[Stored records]
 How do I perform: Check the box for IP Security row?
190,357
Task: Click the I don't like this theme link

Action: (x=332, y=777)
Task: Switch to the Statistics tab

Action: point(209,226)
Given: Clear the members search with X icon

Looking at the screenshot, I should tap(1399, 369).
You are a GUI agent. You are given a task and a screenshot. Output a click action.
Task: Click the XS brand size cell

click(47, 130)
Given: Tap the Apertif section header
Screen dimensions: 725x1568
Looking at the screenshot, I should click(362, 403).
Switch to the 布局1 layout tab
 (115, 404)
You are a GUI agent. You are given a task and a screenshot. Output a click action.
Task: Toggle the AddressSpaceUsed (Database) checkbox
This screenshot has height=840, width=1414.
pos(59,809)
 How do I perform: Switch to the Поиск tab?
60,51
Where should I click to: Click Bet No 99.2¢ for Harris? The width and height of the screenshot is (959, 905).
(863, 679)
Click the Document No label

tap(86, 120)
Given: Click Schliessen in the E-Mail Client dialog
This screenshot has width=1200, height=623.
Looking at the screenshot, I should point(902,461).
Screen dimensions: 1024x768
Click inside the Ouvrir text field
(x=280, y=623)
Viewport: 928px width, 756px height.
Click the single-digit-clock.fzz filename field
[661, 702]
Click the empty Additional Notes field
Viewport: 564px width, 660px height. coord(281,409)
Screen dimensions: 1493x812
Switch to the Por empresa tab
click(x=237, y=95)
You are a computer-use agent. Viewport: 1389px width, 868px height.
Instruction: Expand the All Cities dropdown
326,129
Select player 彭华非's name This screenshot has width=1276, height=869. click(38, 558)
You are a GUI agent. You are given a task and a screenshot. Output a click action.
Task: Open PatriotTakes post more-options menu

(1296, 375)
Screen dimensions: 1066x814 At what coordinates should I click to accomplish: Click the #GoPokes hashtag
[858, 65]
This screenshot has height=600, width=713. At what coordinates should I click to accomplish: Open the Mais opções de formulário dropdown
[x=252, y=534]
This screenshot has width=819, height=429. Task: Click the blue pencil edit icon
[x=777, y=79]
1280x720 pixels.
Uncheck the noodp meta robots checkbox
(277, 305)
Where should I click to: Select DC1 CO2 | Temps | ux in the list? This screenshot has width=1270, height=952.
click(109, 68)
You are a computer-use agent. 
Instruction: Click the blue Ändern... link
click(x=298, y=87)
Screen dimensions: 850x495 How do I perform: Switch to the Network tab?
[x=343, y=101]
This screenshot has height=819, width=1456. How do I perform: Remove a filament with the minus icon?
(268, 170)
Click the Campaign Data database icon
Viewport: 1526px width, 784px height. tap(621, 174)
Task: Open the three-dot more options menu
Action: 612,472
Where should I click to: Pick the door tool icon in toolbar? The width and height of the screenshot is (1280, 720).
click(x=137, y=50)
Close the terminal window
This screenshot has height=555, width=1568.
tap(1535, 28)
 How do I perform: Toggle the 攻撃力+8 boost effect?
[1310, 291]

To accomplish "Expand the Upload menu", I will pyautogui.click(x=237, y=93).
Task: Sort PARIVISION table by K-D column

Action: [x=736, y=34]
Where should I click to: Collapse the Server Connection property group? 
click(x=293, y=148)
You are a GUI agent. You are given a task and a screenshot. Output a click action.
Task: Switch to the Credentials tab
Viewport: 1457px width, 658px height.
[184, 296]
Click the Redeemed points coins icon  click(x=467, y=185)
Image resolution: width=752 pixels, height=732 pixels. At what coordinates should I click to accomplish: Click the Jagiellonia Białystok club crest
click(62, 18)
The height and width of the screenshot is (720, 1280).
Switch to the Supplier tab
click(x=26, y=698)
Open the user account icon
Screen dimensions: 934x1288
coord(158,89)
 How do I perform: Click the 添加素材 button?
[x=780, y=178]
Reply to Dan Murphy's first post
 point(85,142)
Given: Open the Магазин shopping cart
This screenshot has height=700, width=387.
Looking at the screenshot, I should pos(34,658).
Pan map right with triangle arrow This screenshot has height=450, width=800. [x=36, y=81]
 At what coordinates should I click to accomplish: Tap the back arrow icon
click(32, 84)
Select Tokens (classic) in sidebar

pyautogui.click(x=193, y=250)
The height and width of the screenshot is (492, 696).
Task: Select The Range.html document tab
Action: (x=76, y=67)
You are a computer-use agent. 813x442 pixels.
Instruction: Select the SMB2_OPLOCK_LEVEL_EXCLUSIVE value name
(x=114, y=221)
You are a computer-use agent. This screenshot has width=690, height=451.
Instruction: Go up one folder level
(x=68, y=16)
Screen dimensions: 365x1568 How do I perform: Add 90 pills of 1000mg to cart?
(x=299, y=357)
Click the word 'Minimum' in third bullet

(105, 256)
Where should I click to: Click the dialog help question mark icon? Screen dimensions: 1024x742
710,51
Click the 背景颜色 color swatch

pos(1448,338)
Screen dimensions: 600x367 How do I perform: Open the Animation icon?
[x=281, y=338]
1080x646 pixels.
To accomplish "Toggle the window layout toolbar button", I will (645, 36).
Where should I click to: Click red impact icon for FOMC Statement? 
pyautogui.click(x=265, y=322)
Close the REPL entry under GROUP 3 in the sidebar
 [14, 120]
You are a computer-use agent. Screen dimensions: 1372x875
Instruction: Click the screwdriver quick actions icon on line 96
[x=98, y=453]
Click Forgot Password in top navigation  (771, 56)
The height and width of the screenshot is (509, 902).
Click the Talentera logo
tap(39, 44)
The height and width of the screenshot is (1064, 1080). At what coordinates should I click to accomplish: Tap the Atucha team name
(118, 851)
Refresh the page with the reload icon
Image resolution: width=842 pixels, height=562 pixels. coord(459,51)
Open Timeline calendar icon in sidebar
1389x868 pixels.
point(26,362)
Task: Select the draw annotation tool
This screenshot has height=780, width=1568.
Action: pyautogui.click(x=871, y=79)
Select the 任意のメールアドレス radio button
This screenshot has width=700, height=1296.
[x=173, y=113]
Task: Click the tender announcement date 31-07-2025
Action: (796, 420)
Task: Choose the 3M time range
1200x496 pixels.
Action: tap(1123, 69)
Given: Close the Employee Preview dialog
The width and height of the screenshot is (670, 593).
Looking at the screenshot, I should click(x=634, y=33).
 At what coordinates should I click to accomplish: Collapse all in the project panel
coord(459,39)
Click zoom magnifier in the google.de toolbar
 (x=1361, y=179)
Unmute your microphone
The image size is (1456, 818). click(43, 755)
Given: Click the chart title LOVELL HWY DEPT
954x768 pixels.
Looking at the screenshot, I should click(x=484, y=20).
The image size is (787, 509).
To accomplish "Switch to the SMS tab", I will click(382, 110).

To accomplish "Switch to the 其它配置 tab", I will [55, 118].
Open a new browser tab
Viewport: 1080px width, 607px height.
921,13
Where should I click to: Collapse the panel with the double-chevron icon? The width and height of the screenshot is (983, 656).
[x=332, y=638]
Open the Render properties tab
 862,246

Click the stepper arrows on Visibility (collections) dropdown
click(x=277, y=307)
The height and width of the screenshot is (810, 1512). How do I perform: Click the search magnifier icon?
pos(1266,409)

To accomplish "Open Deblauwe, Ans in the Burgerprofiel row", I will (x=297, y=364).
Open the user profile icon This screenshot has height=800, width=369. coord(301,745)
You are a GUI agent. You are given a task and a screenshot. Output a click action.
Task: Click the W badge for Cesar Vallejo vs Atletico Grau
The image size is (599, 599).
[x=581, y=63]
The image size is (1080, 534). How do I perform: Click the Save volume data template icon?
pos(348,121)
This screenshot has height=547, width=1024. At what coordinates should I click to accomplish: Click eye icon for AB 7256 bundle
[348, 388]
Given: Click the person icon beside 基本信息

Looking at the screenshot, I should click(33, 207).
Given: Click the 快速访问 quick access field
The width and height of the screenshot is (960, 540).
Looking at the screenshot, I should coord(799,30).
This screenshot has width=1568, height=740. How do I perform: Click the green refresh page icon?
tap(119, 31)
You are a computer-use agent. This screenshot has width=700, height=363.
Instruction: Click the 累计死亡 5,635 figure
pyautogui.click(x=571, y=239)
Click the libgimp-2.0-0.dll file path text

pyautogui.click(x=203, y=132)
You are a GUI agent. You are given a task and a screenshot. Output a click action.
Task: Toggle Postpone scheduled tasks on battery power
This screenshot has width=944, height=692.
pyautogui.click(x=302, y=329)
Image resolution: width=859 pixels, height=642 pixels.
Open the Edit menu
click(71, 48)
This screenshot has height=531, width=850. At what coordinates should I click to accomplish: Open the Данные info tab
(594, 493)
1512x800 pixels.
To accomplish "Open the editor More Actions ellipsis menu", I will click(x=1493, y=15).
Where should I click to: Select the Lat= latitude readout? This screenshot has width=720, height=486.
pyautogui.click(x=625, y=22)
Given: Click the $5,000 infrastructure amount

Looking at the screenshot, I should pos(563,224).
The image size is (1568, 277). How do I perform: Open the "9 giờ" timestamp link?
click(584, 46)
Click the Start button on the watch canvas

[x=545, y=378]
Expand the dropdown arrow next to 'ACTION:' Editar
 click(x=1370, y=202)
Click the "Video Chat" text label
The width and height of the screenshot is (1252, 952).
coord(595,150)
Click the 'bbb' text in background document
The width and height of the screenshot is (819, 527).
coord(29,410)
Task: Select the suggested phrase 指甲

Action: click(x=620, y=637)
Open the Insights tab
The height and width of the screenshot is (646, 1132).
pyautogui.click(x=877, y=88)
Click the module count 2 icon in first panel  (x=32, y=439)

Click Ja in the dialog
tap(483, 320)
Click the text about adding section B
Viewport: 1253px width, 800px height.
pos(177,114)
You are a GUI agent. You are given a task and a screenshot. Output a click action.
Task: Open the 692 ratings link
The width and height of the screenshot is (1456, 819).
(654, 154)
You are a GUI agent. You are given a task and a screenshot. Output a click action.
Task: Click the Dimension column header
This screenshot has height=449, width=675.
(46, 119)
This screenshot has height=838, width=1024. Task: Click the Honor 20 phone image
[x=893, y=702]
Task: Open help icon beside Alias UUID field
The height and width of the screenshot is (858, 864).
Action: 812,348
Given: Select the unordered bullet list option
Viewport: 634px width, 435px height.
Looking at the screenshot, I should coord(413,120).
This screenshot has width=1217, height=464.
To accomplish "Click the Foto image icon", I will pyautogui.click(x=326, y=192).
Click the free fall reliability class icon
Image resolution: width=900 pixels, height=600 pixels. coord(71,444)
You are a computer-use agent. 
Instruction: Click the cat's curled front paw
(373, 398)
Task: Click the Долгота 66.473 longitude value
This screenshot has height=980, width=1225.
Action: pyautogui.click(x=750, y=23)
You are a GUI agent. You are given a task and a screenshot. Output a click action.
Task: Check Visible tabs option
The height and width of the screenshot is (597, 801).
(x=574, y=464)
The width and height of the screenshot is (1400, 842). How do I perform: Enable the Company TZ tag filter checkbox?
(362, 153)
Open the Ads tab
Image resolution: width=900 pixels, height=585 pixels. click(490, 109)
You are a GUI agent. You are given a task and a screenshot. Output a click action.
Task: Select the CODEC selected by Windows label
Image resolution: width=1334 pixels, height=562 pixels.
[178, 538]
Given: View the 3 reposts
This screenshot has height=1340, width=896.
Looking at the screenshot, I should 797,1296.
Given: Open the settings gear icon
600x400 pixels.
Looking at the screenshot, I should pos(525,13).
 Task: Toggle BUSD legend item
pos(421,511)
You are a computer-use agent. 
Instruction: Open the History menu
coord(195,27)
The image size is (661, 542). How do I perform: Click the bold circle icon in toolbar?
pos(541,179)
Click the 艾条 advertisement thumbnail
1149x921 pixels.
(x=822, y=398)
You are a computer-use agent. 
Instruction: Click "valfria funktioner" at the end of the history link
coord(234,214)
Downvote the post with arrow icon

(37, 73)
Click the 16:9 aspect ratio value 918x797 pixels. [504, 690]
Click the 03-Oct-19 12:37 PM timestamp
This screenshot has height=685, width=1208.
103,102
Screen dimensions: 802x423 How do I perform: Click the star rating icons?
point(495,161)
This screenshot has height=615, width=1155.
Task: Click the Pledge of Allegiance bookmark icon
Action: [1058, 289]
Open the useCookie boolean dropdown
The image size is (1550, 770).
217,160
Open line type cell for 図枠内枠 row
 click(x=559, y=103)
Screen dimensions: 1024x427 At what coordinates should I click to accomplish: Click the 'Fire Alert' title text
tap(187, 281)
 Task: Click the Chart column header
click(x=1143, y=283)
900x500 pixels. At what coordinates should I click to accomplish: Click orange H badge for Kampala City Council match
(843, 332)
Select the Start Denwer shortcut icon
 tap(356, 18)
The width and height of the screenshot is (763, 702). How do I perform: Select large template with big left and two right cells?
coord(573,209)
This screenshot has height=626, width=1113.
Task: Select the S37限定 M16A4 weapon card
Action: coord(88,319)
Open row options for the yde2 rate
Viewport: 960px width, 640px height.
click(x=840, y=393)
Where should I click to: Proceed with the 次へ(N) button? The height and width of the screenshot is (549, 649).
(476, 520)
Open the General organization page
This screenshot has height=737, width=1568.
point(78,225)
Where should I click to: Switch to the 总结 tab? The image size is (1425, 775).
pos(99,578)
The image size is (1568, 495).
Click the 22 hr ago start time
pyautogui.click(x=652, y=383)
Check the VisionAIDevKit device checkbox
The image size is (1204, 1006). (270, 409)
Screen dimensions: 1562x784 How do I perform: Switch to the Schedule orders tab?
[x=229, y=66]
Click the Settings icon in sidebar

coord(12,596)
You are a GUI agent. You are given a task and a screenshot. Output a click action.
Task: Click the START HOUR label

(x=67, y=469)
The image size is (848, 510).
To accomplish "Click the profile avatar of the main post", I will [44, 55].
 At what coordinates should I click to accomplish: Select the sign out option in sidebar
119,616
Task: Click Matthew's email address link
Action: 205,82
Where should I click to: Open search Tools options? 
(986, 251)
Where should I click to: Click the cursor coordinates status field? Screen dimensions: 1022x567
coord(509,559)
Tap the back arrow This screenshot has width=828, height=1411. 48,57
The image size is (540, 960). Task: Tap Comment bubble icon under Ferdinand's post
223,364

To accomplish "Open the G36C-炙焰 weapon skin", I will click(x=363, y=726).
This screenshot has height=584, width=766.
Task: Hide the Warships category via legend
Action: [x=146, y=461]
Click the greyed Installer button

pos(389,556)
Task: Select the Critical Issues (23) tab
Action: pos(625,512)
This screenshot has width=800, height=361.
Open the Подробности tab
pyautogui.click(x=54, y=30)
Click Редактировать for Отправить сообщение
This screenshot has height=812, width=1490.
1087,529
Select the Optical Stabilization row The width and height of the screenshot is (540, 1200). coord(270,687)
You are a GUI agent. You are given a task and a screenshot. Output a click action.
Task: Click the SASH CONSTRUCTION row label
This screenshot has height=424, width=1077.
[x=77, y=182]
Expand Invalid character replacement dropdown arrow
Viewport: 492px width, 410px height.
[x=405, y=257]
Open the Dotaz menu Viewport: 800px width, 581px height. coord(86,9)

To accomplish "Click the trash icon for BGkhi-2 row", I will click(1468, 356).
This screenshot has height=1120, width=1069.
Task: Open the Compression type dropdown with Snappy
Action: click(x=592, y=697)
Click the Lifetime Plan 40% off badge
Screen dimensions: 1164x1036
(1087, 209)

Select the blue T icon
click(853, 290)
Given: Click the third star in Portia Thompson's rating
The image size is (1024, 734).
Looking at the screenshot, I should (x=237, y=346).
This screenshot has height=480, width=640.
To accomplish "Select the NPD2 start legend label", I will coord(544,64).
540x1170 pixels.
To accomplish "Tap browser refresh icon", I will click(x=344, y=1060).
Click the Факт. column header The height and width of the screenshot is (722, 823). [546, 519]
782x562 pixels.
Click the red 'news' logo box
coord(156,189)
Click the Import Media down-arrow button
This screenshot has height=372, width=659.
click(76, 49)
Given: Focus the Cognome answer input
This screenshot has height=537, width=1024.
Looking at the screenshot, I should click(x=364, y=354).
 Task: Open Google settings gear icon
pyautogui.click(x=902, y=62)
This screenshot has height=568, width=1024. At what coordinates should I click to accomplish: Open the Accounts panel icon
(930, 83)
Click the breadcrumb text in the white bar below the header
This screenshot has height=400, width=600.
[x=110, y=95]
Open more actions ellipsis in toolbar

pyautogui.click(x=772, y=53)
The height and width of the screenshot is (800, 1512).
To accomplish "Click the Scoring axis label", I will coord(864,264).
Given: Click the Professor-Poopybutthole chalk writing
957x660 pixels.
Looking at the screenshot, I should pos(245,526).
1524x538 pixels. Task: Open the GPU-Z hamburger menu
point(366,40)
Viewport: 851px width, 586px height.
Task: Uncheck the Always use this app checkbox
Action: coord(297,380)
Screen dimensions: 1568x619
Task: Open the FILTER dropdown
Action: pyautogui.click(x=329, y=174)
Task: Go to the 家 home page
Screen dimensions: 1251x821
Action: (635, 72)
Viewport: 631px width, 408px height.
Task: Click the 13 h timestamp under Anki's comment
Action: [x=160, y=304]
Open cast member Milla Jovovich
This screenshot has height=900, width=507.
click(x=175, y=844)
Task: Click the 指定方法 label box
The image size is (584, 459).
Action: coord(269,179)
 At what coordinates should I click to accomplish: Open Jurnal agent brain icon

Problem statement:
Look above for the line with "954x768 pixels." and the line with "has width=700, height=363."; transcribe both and all lines in between, exactly, and nothing else.

Written response:
954x768 pixels.
Looking at the screenshot, I should click(x=484, y=20).
The image size is (787, 509).
To accomplish "Switch to the SMS tab", I will click(382, 110).

To accomplish "Switch to the 其它配置 tab", I will [55, 118].
Open a new browser tab
Viewport: 1080px width, 607px height.
921,13
Where should I click to: Collapse the panel with the double-chevron icon? The width and height of the screenshot is (983, 656).
[x=332, y=638]
Open the Render properties tab
 862,246

Click the stepper arrows on Visibility (collections) dropdown
click(x=277, y=307)
The height and width of the screenshot is (810, 1512). How do I perform: Click the search magnifier icon?
pos(1266,409)

To accomplish "Open Deblauwe, Ans in the Burgerprofiel row", I will (x=297, y=364).
Open the user profile icon This screenshot has height=800, width=369. coord(301,745)
You are a GUI agent. You are given a task and a screenshot. Output a click action.
Task: Click the W badge for Cesar Vallejo vs Atletico Grau
The image size is (599, 599).
[x=581, y=63]
The image size is (1080, 534). How do I perform: Click the Save volume data template icon?
pos(348,121)
This screenshot has height=547, width=1024. At what coordinates should I click to accomplish: Click eye icon for AB 7256 bundle
[348, 388]
Given: Click the person icon beside 基本信息

Looking at the screenshot, I should click(33, 207).
Given: Click the 快速访问 quick access field
The width and height of the screenshot is (960, 540).
Looking at the screenshot, I should coord(799,30).
This screenshot has width=1568, height=740. How do I perform: Click the green refresh page icon?
tap(119, 31)
You are a computer-use agent. This screenshot has width=700, height=363.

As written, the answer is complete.